(Consignes):
A. Recopiez mot pour mot le passage du portrait de Guenet Fresenbet qui va de "Rencontre avec Guenet" à "école de stylistes.".
B. Énumérez tous les établissements d'enseignement que Guenet Fresenbet fréquente selon son portrait.
C. Rédigez la suite du portrait de Guenet Fresenbet après sa dernière phrase.

(Extrait du texte):
----

Rencontre avec Guenet Fresenbet , styliste éthiopienne
Styliste éthiopienne, elle jouait, enfant, avec les cravates de son père, les vêtements de toute la famille. Au lycée un professeur d´arts plastiques la remarque pour la qualité de ses dessins. Elle aura l´occasion de partir alors au Etats Unis, afin de poursuivre des études dans une école des Beaux Arts (à 17 ans). Pendant toute cette période la fabrication de vêtement est un hobby. Cela lui permet d´être un jour remarquée par un couturier qui lui propose de travailler pour lui. Mais au bout de quelques semaines elle démissionne ne se sentant pas la hauteur. Il ne suffit pas en effet d´avoir de la créativité et savoir dessiner, il faut savoir gérer des paramètres aboutissant à la confection. Elle a 19 ans et engage alors une formation dans une école de stylistes.

----

(Données affichées):
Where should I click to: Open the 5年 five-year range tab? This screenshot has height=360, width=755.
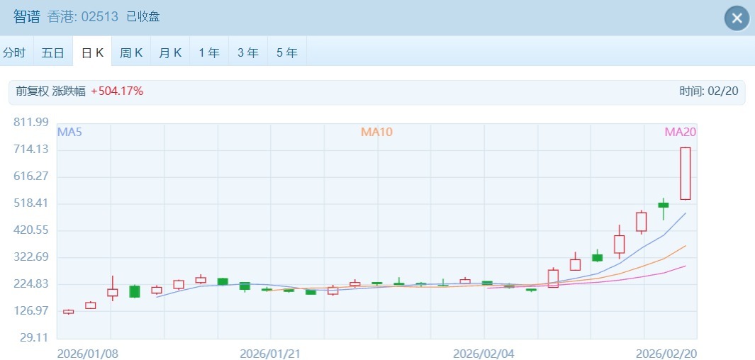[x=287, y=52]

----

(Réponses):
A.
Rencontre avec Guenet Fresenbet , styliste éthiopienne
Styliste éthiopienne, elle jouait, enfant, avec les cravates de son père, les vêtements de toute la famille. Au lycée un professeur d´arts plastiques la remarque pour la qualité de ses dessins. Elle aura l´occasion de partir alors au Etats Unis, afin de poursuivre des études dans une école des Beaux Arts (à 17 ans). Pendant toute cette période la fabrication de vêtement est un hobby. Cela lui permet d´être un jour remarquée par un couturier qui lui propose de travailler pour lui. Mais au bout de quelques semaines elle démissionne ne se sentant pas la hauteur. Il ne suffit pas en effet d´avoir de la créativité et savoir dessiner, il faut savoir gérer des paramètres aboutissant à la confection. Elle a 19 ans et engage alors une formation dans une école de stylistes.

B.
- le lycée
- une école des Beaux Arts
- une école de stylistes

C.
Née dans une région désertique à l´Est d´Addis Abeba, elle arrive dans cette ville à l´âge de douze ans. Aujourd´hui elle y passe une grande partie de son temps mais a toujours des interventions aux Etats- Unis et dans d´autres pays du monde.
Dans l´atelier elle essaie comme Lazare Chouchou que nous avons aussi rencontré, de transmettre l´ensemble des données qui entrent dans le travail d´un styliste. Les stagiaires viennent presque tous du milieu des couturiers.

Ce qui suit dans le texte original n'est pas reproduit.